2023年9月27日(水)
第68回日本推理作家協会賞受賞。作品の構成に工夫を感じました。元交際相手の妻と2児を焼死させたという事由で死刑宣告された若い女。作品では彼女に自分の事を語らせず、彼女の子供時代、中学生時代、成人してからの彼女の知人に彼女の事を語らせることで、彼女の人となりを浮き彫りにするという展開です。
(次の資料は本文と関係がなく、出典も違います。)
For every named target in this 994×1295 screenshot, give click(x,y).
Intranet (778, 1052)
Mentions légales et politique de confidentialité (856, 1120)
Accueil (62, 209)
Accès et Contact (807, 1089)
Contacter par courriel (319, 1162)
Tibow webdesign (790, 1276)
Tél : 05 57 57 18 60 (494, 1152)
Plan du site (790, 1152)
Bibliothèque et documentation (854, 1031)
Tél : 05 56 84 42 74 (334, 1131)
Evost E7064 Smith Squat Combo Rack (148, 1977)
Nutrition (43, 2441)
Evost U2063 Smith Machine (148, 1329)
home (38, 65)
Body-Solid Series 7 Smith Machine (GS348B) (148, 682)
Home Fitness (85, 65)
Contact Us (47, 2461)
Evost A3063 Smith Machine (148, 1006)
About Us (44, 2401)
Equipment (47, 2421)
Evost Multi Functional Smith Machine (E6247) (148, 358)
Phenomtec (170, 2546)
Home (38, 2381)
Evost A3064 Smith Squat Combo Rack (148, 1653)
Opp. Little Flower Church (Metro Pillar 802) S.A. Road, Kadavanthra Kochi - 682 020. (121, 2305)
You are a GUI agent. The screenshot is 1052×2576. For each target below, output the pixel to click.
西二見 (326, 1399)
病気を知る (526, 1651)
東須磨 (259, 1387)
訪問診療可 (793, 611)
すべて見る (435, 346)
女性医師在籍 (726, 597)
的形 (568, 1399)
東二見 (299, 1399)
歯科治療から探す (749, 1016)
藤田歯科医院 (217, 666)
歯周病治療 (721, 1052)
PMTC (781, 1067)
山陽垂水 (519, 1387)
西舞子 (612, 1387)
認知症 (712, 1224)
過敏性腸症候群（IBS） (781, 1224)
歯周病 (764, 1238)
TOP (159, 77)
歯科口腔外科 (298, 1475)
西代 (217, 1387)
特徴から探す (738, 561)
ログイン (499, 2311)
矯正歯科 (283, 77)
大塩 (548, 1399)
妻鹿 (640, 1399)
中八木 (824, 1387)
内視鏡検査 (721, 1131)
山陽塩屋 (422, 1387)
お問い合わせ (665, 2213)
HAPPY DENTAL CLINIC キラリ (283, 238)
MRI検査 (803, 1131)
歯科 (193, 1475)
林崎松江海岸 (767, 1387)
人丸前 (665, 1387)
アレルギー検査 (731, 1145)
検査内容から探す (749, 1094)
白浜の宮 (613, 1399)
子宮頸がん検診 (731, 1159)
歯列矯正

作品を読み終えて、社会には善人も悪人も存在するということを改めて感じました。ひ弱な彼女を利用し、踏みつけにして、見捨てる人がいる一方、彼女を何とか助けようと奮闘する人がいる。そういう人がいることが救いですね。
平成29年3月、新潮文庫。467ページ。
作品紹介(新潮社のサイトより)
田中幸乃、30歳。元恋人の家に放火して妻と1歳の双子を殺めた罪で、彼女は死刑を宣告された。凶行の背景に何があったのか。産科医、義姉、中学時代の親友、元恋人の友人、刑務官ら彼女の人生に関わった人々の追想から浮かび上がる世論の虚妄、そしてあまりにも哀しい真実。幼なじみの弁護士たちが再審を求めて奔走するが、彼女は……筆舌に尽くせぬ孤独を描き抜いた慟哭の長篇ミステリー。